My name isn’t Roxana. Till my birth, my parents went with it, but then they saw me, and you know… Things took a different turn. I’m a surviver, in many different ways. 

I survived: strangers, people I knew well, people I loved,  people I trusted, different crashes with Mother Nature, different crashes with roaring mechanical creatures, my own dark notions, a revolution, an exile and redemption. So far, I counted three different worlds collapsing upon me, dragging me down into dust and despair.  

I don’t like talking. Challenges disguise themselves as question, and confusion as answers.

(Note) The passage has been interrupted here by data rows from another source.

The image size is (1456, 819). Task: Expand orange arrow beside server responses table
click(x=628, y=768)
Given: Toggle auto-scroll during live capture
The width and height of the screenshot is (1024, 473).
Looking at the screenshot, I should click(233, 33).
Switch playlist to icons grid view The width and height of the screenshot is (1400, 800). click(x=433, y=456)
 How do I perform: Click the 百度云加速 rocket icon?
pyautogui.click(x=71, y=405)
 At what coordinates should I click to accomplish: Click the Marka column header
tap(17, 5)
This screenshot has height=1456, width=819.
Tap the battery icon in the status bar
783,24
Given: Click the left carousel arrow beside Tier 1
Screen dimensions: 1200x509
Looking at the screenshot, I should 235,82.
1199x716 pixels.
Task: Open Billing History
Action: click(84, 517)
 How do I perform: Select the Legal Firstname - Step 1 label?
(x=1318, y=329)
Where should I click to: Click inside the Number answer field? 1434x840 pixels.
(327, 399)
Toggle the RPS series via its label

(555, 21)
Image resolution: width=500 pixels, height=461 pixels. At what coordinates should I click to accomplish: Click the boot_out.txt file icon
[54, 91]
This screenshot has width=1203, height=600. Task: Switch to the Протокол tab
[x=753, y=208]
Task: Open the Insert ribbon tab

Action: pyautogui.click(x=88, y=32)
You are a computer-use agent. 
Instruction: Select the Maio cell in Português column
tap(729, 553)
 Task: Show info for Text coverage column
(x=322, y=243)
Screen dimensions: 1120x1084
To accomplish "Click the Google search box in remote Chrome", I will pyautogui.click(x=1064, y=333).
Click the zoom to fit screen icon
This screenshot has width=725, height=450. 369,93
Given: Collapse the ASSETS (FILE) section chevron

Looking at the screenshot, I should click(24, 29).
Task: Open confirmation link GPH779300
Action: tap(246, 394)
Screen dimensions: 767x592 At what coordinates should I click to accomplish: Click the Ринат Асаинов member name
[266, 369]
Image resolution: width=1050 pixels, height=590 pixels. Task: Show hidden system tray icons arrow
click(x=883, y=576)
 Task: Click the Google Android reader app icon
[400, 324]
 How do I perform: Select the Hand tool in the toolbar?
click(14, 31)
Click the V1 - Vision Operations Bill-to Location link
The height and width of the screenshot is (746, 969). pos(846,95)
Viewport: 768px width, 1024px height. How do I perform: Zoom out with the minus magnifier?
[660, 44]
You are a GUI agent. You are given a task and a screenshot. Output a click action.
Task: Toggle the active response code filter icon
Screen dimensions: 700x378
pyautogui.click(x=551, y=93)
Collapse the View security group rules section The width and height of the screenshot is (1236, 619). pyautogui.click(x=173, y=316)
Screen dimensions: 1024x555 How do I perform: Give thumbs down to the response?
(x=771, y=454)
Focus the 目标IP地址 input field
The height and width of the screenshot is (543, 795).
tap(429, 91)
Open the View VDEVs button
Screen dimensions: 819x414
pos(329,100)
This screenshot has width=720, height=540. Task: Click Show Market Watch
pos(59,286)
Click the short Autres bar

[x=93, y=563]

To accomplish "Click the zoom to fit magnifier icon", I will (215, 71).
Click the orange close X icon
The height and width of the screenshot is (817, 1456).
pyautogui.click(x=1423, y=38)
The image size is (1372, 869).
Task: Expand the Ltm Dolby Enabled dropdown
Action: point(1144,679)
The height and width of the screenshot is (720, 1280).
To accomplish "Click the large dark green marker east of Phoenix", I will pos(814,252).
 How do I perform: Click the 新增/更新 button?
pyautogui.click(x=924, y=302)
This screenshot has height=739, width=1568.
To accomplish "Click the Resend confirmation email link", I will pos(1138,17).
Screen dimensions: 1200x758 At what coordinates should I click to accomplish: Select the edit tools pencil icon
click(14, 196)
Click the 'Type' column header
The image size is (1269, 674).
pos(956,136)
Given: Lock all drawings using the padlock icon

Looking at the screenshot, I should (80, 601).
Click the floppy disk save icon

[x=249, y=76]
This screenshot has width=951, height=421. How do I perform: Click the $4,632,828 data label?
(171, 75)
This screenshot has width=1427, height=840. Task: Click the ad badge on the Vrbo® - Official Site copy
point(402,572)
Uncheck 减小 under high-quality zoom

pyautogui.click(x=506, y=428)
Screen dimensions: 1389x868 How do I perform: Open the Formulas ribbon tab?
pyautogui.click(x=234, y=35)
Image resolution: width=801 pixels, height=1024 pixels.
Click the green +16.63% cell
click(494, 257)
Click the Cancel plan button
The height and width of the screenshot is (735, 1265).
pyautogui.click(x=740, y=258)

I bleed words so much better than I ever could speak them. So I write…
The abstract concept of language and words unsettles me. I’ve always preferred thinking and answering in pictures… And the picture comes to live. It offers not only the problem, but also the best solution. Visualization is the most precious treasure I got . That’s why I enjoy paintings and poetry so much.

My skin is painted with prayers. All of them are prayers for others.

Others are present, but I’m often missing.

I’m constantly searching, therefore I’m bound to doubt everything. Truth is something I hoped to find, instead I found mistrust and abysses, in me, in others, the world.

I’m a good kisser. I got big olive brown eyes, with a distinct expression of distance. That’s because I’m always daydreaming… Even when I should pay attention. I can’t seem to keep myself together.  Always trickling away into the future, or the past… Or somewhere else… Never completely present.